Sure is, it's called NetHogs and it's open source. Out of the box it doesn't give you fancy plots, but it does feature:
- a 'top' like display, showing programs currently using bandwidth, how much, ordered by consumption (view can be customized)
- Easily log data to a file, which you can use any number of plotting / visualization programs to generate graphs (gnuplot, rrdtool, etc)
- Amazingly easy to use as a library if you know C/C++ (but not necessary)
I made a fork of NetHogs in the gcollector program that I wrote as a proof-of-concept pluggable monitoring system for GlusterFS, since I needed something designed to work just in scripts to sort of supervise how much bandwidth each process was using.

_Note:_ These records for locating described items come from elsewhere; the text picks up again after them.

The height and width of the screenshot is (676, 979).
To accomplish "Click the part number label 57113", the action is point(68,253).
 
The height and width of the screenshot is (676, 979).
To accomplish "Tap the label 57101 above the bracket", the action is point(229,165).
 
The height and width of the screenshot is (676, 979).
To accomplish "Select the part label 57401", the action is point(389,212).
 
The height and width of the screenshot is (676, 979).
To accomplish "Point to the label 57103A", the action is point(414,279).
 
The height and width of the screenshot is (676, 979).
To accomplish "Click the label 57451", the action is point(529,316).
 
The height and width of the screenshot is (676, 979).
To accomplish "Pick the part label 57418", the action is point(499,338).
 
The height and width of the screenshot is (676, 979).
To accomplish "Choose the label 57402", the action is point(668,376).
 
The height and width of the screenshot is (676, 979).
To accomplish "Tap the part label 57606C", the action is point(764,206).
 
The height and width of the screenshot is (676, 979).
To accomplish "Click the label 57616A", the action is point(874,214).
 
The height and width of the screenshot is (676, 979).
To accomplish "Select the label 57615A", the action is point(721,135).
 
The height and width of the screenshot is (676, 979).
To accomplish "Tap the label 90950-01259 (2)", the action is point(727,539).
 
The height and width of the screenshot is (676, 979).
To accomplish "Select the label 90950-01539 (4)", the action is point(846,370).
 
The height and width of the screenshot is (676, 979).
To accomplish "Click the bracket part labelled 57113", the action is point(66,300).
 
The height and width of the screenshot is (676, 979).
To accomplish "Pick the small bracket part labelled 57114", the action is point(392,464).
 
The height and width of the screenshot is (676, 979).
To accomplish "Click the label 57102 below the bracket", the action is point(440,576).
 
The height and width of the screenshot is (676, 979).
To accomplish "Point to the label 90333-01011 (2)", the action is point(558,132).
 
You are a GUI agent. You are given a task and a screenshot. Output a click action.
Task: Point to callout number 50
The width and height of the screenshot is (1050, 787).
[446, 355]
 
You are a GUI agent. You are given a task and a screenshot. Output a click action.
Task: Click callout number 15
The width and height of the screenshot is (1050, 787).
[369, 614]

But, don't be daunted - out of the box the program is just as easy to use as 'top', and packages are available for it for many popular distributions. If you're an advanced sort of user, then you can really get creative in visualizing what programs eat how much bandwidth at any given time. I've even see folks plug cacti into it, for monitoring per-process consumption on servers.
I believe KDE and GNOME both have several 'gadgets' (used loosely as a universal term) that handle simple monitoring of process bandwidth, but not nearly as comprehensive or flexible as just using NetHogs itself.
Just note, it's tied more to the process than the interface itself, but you can change that around if you need to.